Improved Fuzzy C-means and K-means Algorithms for Texture and Boundary Segmentation

Koc Y., Ölmez T.

6th International Conference on Control Engineering and Information Technology (CEIT), İstanbul, Turkey, 25 - 27 October 2018 identifier

  • Publication Type: Conference Paper / Full Text
  • City: İstanbul
  • Country: Turkey
  • Keywords: image segmentation, clustering, Fuzz C-means, K-means, edge preserving smoothing, spatial filtering, illumination/shadow compensation, gamma correction
  • Istanbul Technical University Affiliated: Yes


Image segmentation is one of the most significant and inevitable task in variety areas ranging from face/object/character recognition and medical imaging applications to robotic control and self-driving vehicular systems. Accuracy and processing time of image segmentation processes are also prominent parameters for quality of such computer vision systems.

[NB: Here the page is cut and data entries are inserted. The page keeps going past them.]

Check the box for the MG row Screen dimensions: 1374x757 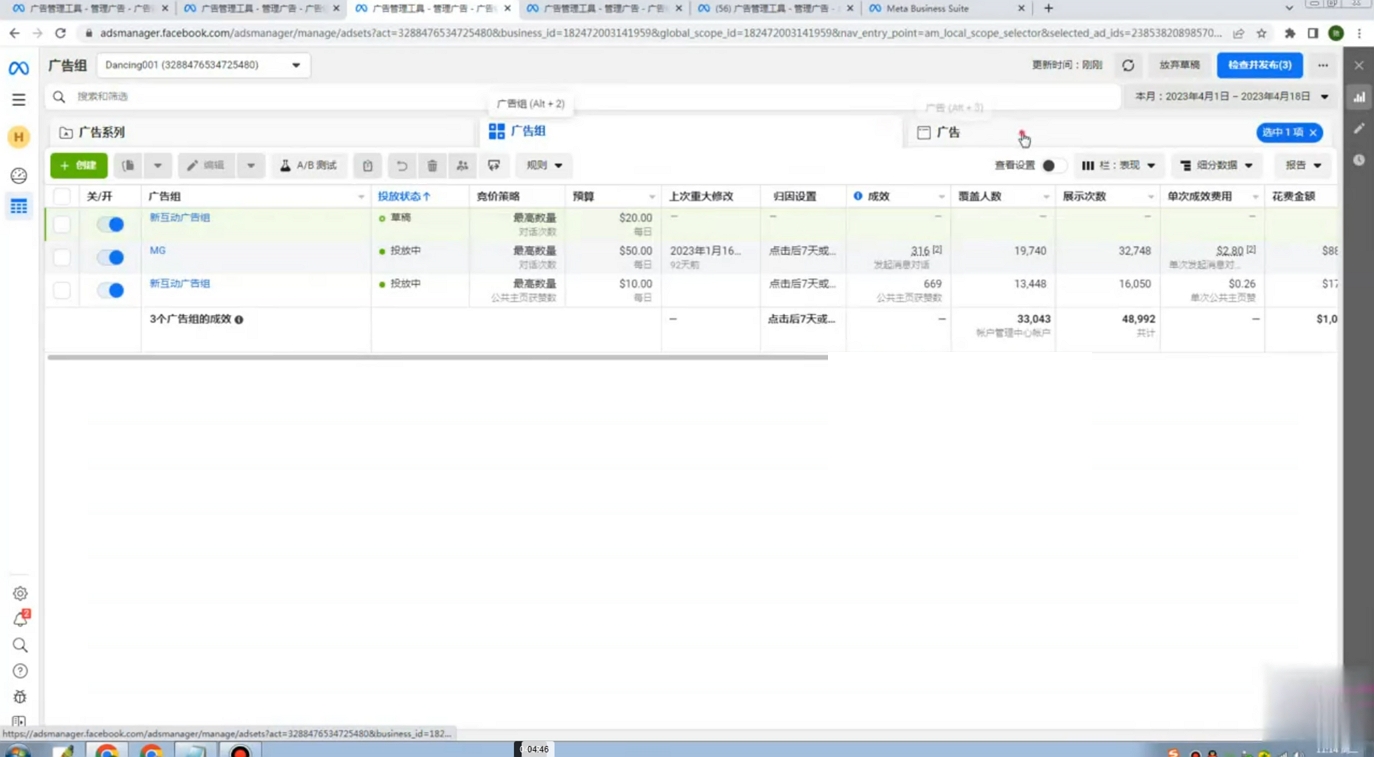[x=62, y=257]
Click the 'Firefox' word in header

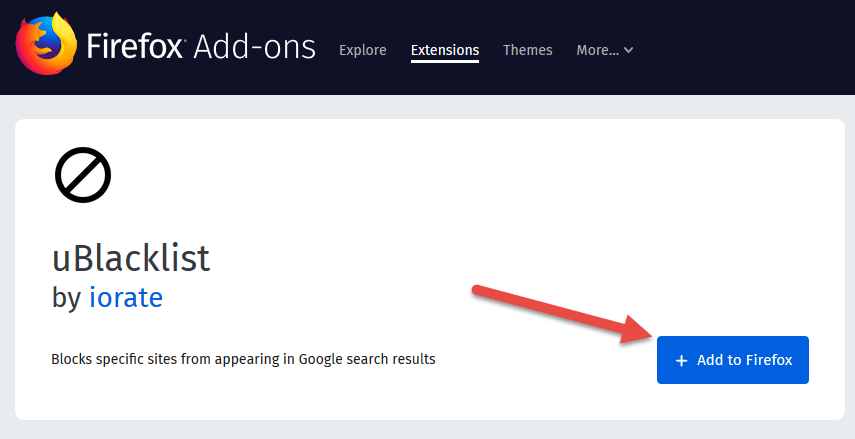135,47
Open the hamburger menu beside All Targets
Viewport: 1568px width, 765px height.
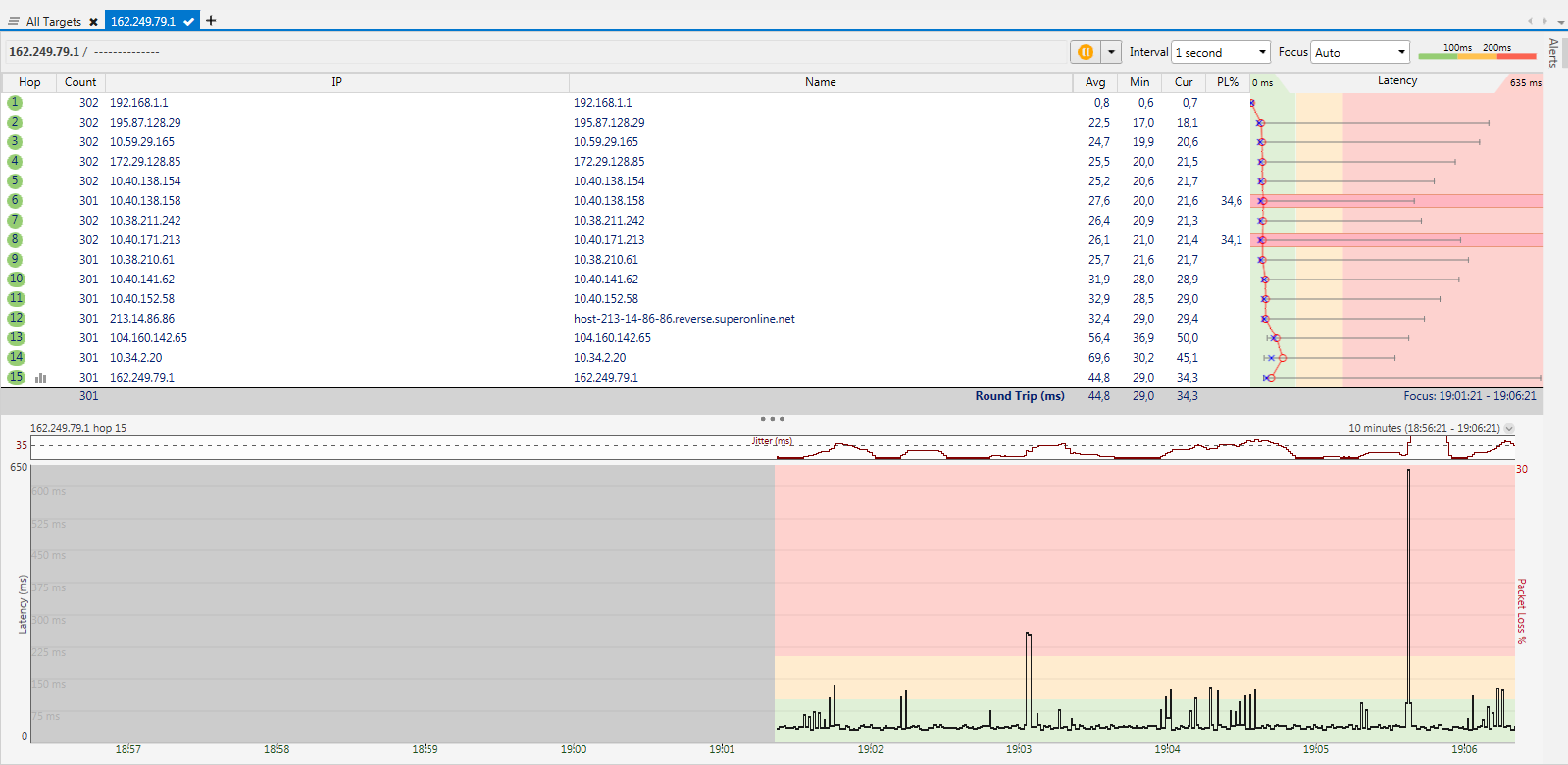(14, 21)
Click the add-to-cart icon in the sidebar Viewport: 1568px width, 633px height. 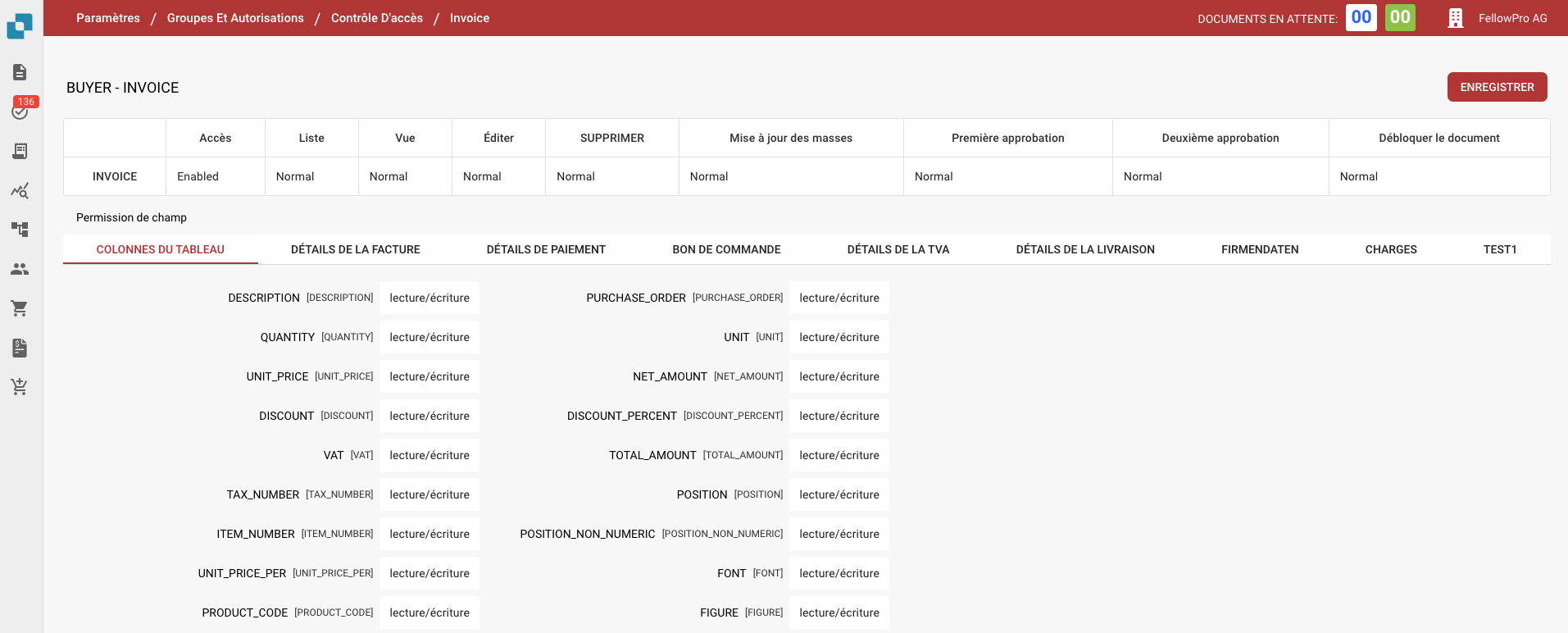pyautogui.click(x=20, y=387)
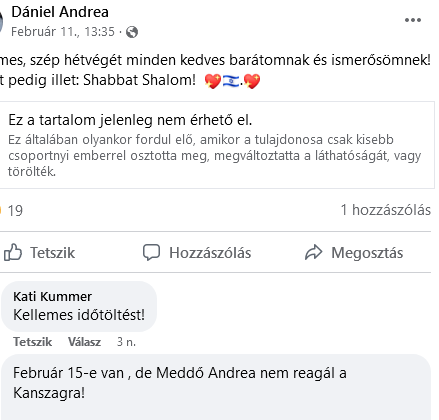Like Kati Kummer's comment
This screenshot has width=439, height=420.
[33, 342]
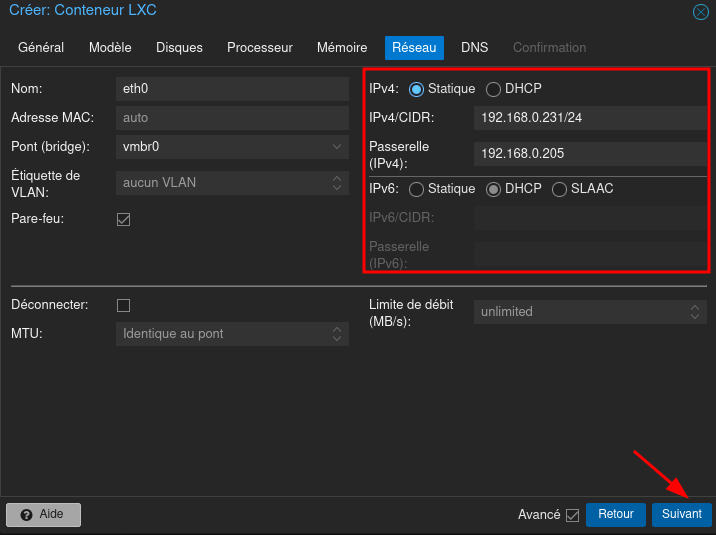Image resolution: width=716 pixels, height=535 pixels.
Task: Click the Étiquette de VLAN stepper arrows
Action: 337,182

The proposed method incorporates three main pre-processing techniques such as Down Scaling/Sampling, Gamma Correction and Edge Preserving Smoothing so as to achieve accuracy and robustness of the segmentation. Pre-processing techniques are performed for both Fuzzy C-means (FCM) and K-means algorithm and all RGB information of image are taken into consideration while segmenting the image rather than using only gray scale. Performance analysis are performed on real-world images. Experiments show that, our method achieve higher accuracy levels and feasible processing time results compared to conventional FCM and K-means algorithms.